* **What you have to do**:
The answer should hold every line of the listing, unchanged and free of images.
━━━━━━━━━━━━━━━━
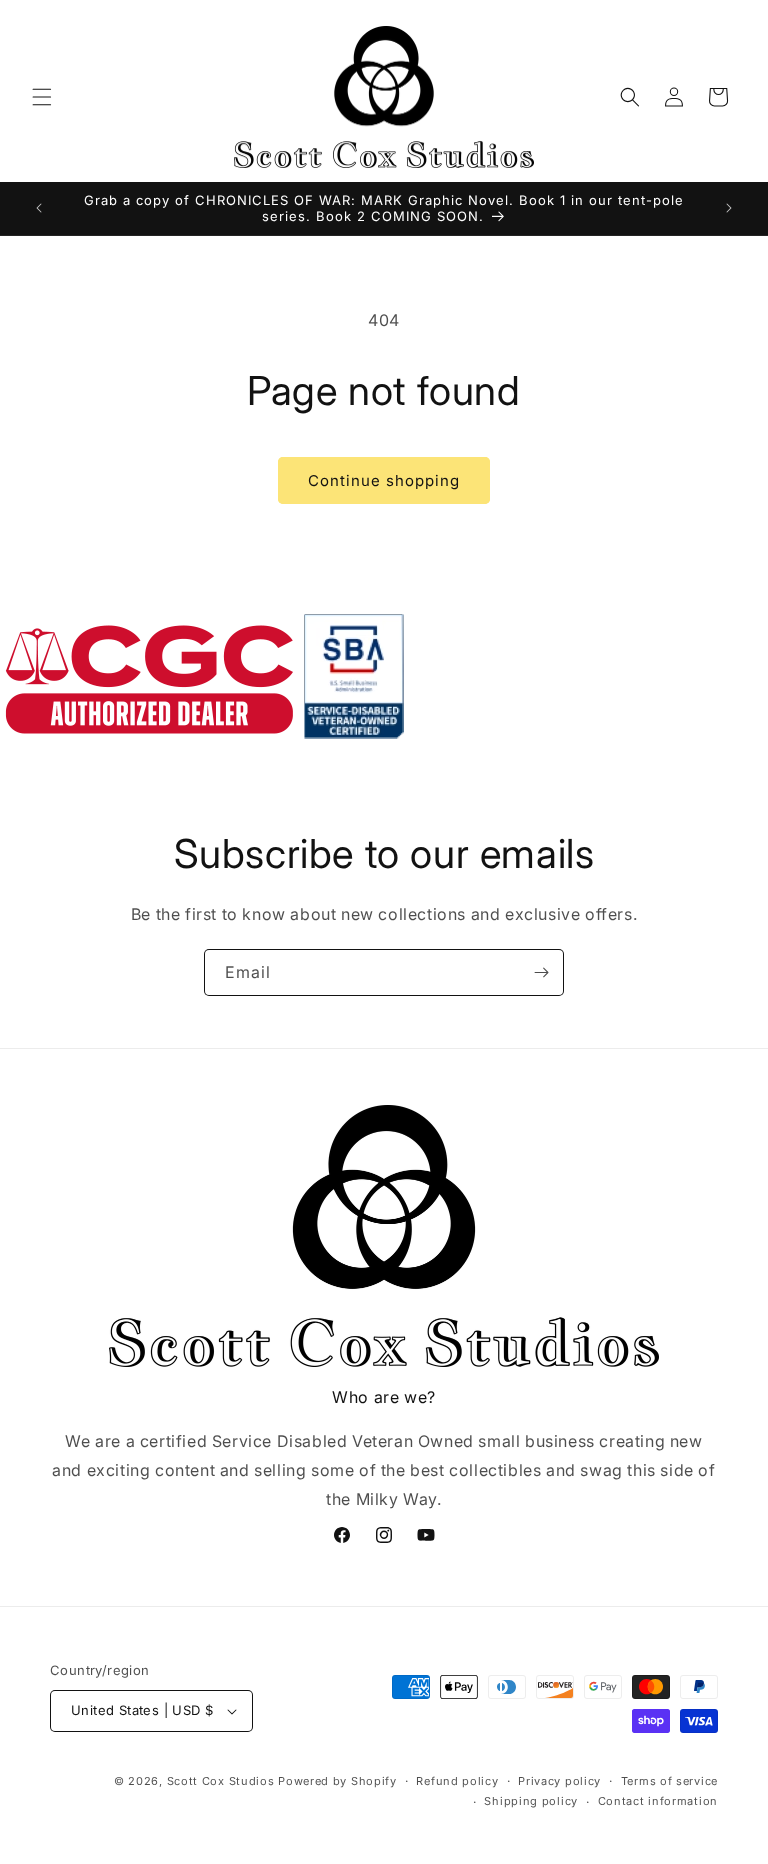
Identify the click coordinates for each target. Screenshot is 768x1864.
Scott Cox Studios (221, 1781)
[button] (42, 97)
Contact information (658, 1801)
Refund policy (457, 1781)
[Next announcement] (729, 208)
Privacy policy (559, 1781)
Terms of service (669, 1781)
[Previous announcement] (39, 208)
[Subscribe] (541, 972)
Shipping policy (531, 1801)
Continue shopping (384, 480)
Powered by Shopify (337, 1781)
━━━━━━━━━━━━━━━━
* **Answer space**:
Identify the click coordinates for each target. Screenshot is 768x1864.
Scott Cox Studios (221, 1781)
[button] (42, 97)
Contact information (658, 1801)
Refund policy (457, 1781)
[Next announcement] (729, 208)
Privacy policy (559, 1781)
Terms of service (669, 1781)
[Previous announcement] (39, 208)
[Subscribe] (541, 972)
Shipping policy (531, 1801)
Continue shopping (384, 480)
Powered by Shopify (337, 1781)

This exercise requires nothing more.